Equity markets remained volatile amid rate hike fears and simmering geopolitical tensions last week, but a late rally Friday saw the major indexes break a three-week losing streak. The S&P 500 edged up 0.77% on the week and now is down 7.01% YTD.
Technically speaking, the S&P 500 spent most of last week violently oscillating between roughly 4,300 and 4,450, but Friday’s late-day rally that saw the S&P 500 turn positive for the week was encouraging and suggests that (depending on the market catalysts or news flow to start the week) we could see a continuation higher and a relief-rally carry the index back toward the 4,600 area.

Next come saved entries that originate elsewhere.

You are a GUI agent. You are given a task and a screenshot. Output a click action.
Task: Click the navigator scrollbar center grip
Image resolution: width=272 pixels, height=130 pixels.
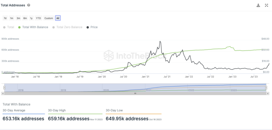[x=135, y=93]

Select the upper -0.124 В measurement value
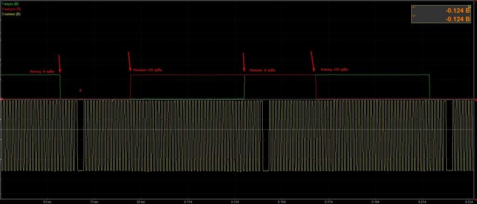(458, 11)
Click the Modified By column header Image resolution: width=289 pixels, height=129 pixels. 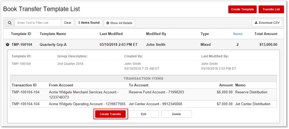[x=156, y=34]
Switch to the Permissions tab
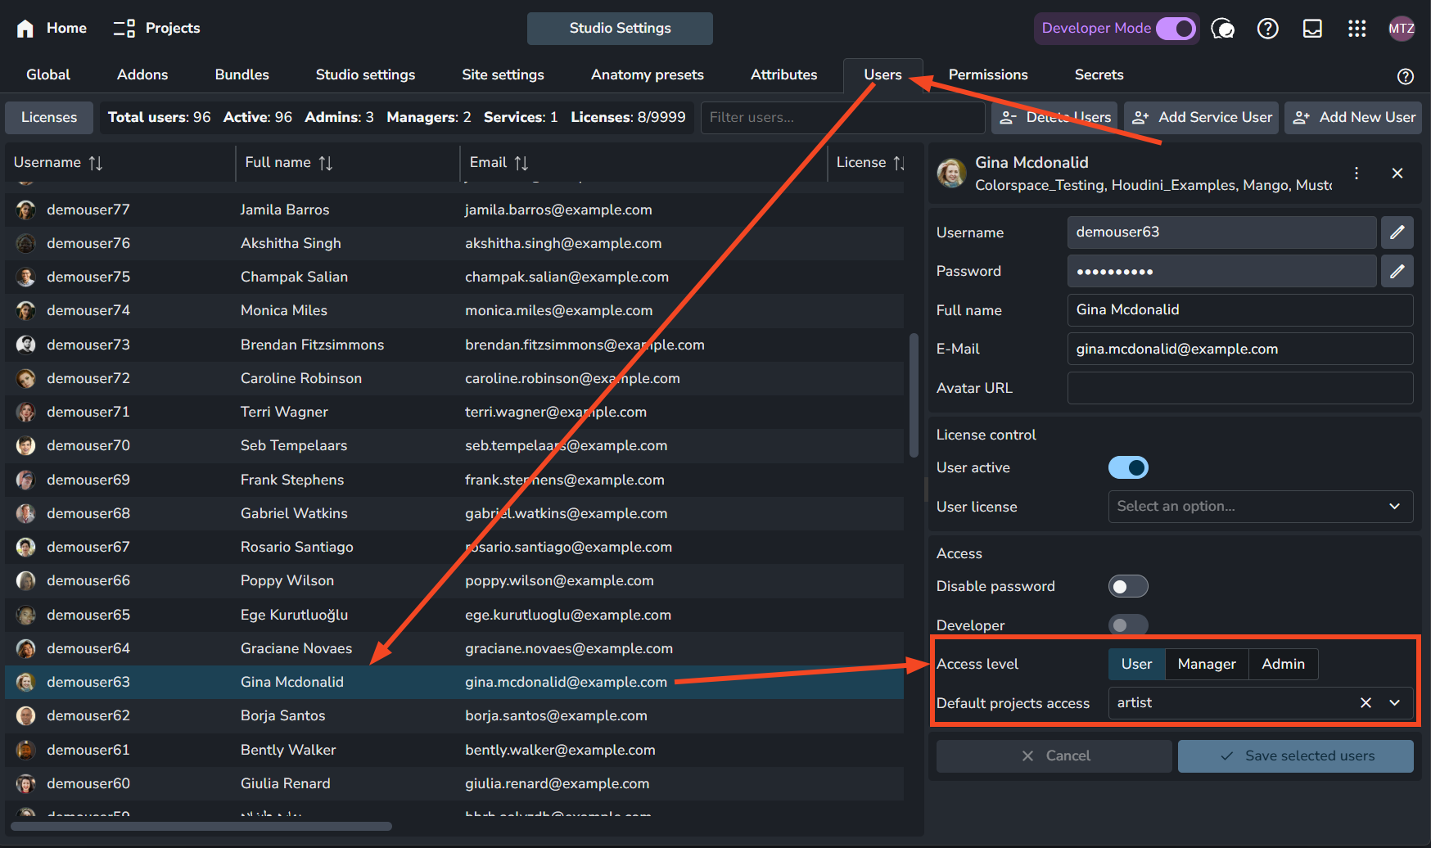Image resolution: width=1431 pixels, height=848 pixels. pyautogui.click(x=987, y=74)
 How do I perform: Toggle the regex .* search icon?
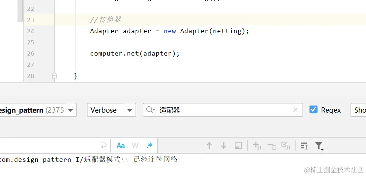[x=149, y=146]
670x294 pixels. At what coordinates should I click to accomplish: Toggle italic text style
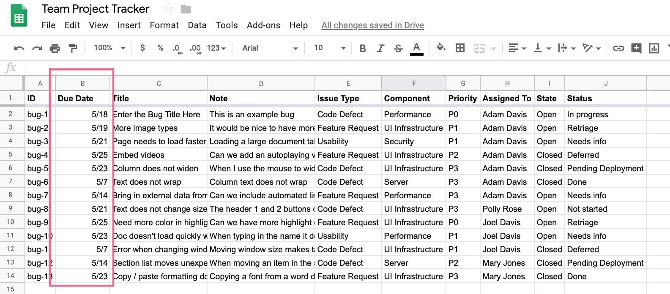point(380,48)
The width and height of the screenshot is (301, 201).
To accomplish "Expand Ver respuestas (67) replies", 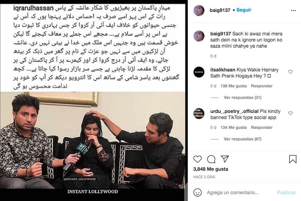I will point(242,139).
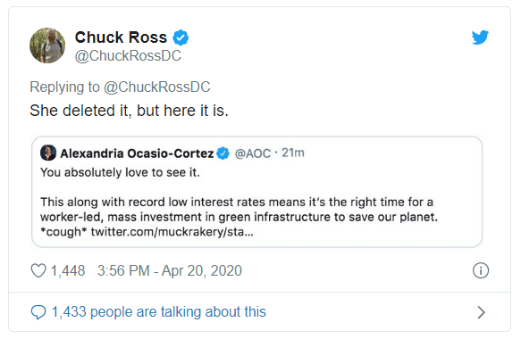Screen dimensions: 521x339
Task: Click Alexandria Ocasio-Cortez's verified badge
Action: 223,153
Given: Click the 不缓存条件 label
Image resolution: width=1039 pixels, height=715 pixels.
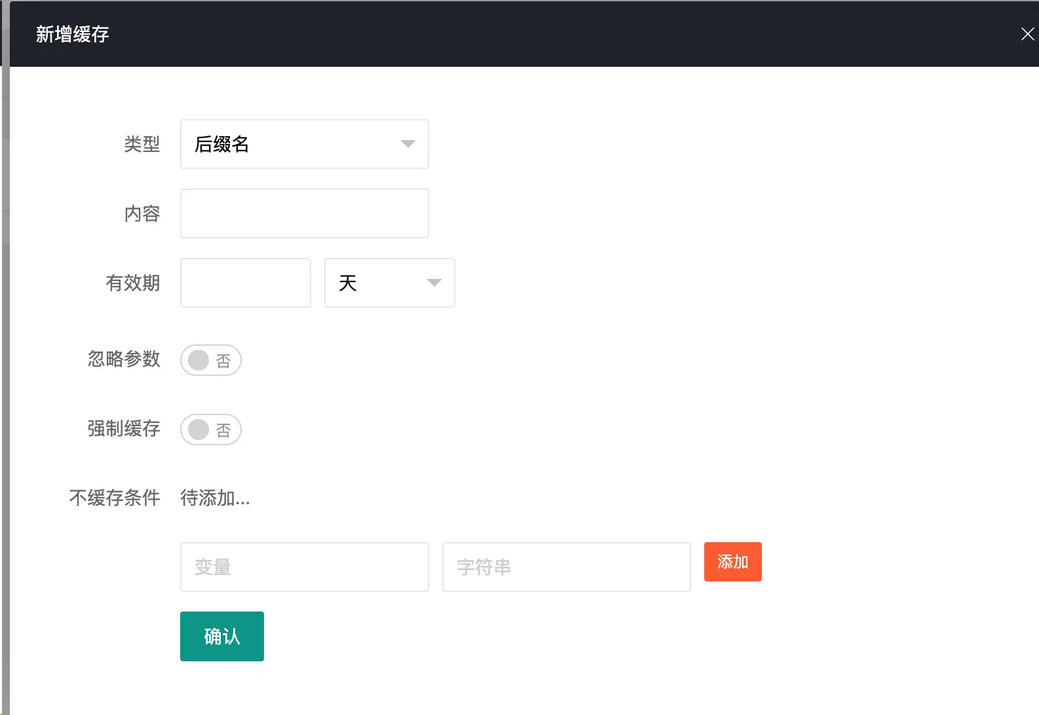Looking at the screenshot, I should [x=115, y=498].
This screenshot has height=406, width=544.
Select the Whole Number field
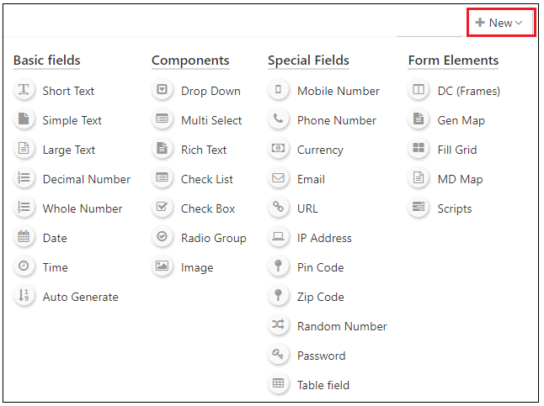[83, 208]
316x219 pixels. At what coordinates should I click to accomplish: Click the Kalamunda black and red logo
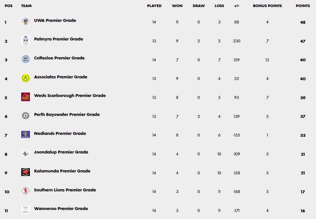(25, 172)

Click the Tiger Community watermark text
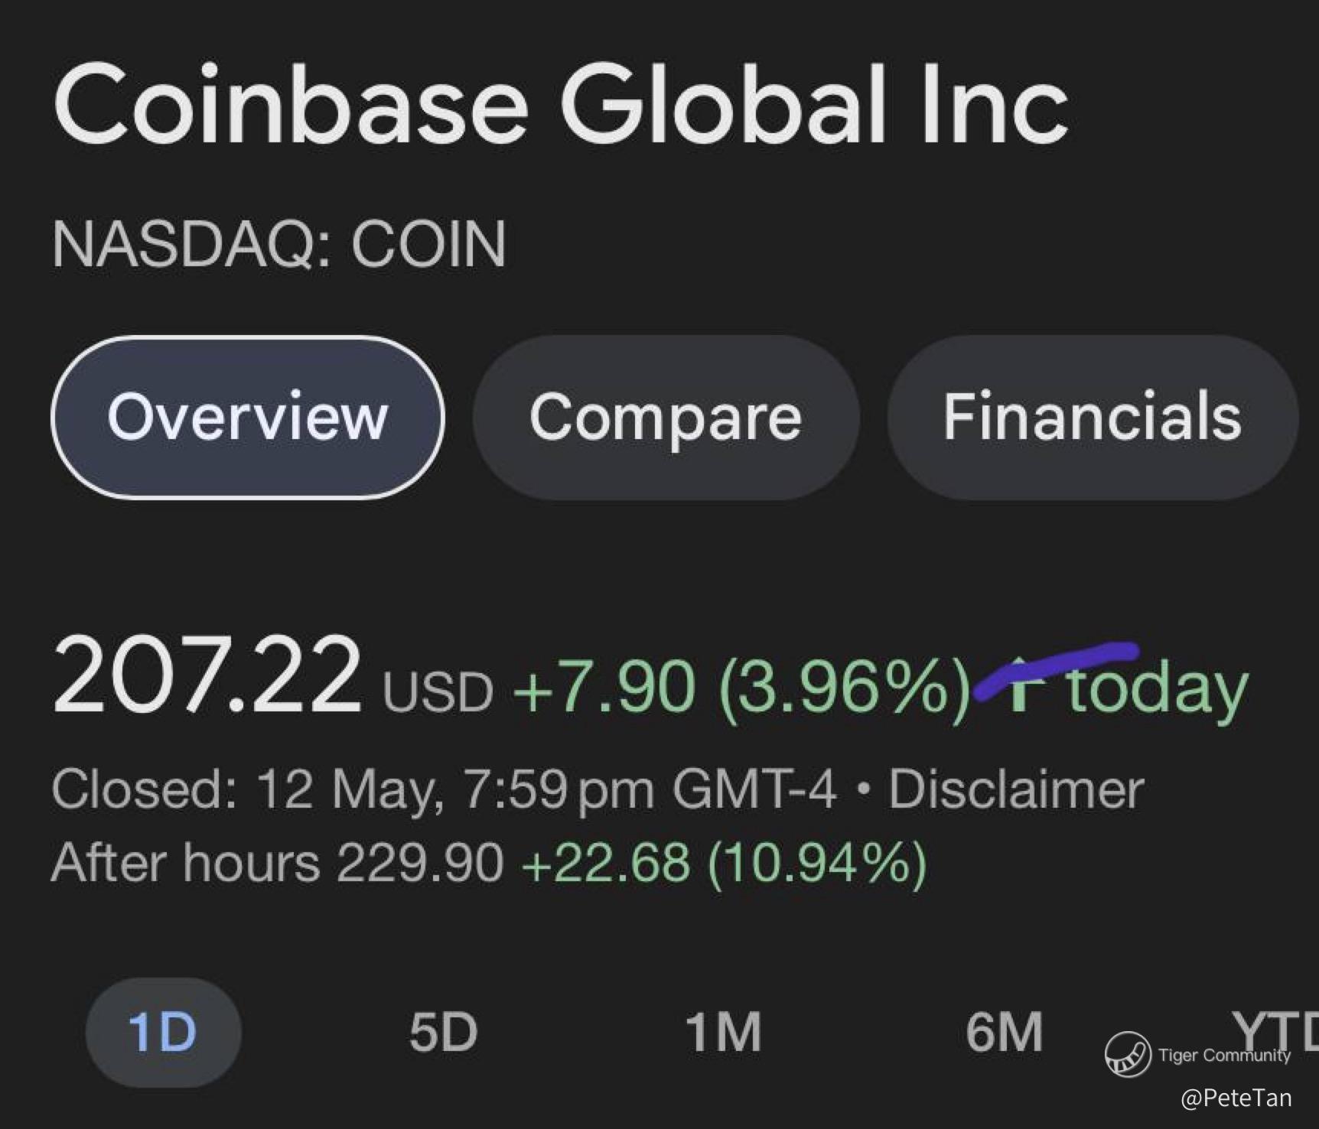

It would be a mistake to assume that we will automatically return to new all-time highs and that market volatility is over. However, as Fed policy expectations and rate hike fears have proven to be capable of sending the broader market down by more than the 5% dips we saw in 2021, periodic corrections are not only possible but could be the new normal. It’s also worth noting that Friday’s rally in the S&P 500 stalled at the 200-day moving average and that price level at 4,435 will be the first hurdle the market will need to clear (on a closing basis) to move higher this week. If the market can break higher to start the week, look for support between 4,330 and 4,380 in the S&P 500 to hold to a modest pullback, but a breakdown and close at new multi-month lows would open the door to a swift pullback towards 4,000.
The markets are due for a bounce, but the volatility isn’t over.
Stocks surged Friday—which helped turn the S&P 500 positive for the week—because inflation data (especially the Employment Cost Index) wasn’t as bad as feared, and that offered hope that inflation pressures are peaking.
Normally, that wouldn’t cause a 2.4% rally in the S&P 500. But throughout January, the market has priced in a very, very hawkish Fed, so much so that there is now room for “dovish” surprises to help stocks rally near term. And, to a point, that’s what we got on Friday. This relief-rally can continue if we get solid earnings this week and more dovish hints (either via the data or Fed speak) towards (and possibly through) the 4,600 target.
But while it’s possible the market got “too hawkish” and a mild “dovish” shift in those expectations could cause a relief rally, the case remains that the Fed is removing accommodation and that will pressure the market multiples. And, until there’s Fed clarity, we do not see this market being able to approach the old highs or set new highs.